John Williams became my friend, too. Here’s how. Go back to 1977, a big year for him. He’d just come off from the tremendous success of Jaws, winning an Oscar for his efforts. Then came Star Wars and another Oscar. That same year he also composed the score for Close Encounters of the Third Kind, in which his music literally became the language bridge between two cultures spanned by space and time.
This film had a profound impact on me — wondrous and incredibly personal all at once. The story of Roy Neary, his encounter with the benevolent unknown, his breakdown and subsequent revelation, transported me like no other film ever had. I had hardly left the theater before I raced to the nearest record store and purchased its magnificent score.

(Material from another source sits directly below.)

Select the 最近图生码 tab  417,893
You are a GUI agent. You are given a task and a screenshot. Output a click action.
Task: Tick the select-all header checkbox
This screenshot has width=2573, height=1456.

I played the music a lot during that gray, rainy November-December of Western Oregon — because in October I had lost my father to a swift and wrenching battle with cancer. His death not only cut the legs out from under my 16-year-old body, but it left me emotionally reeling, trying to find equilibrium and flailing in the process.
I did have a lot of support at the time: a faith that was viscerally real, friends who drew close. But the music from Close Encounters did something different. It lifted and sustained me in its lyricism. When the ache of grief would overwhelm me, I would put on the score of Close Encounters, move the needle to the last track, “Bye & End Titles,” then lie down on the floor with my head next to one of the speakers. The music would carry me away.
It buoyed me, easing the pain of missing my dad, somehow reassuring me it wouldn’t last forever. And as the last strains of the inspiring music floated away, much as the Mothership disappeared into the eternity of space, I always found myself more rested, more at peace. And more hopeful.
Originally from the Pacific Northwest, John Kelly now lives in East Texas, where he writes full time.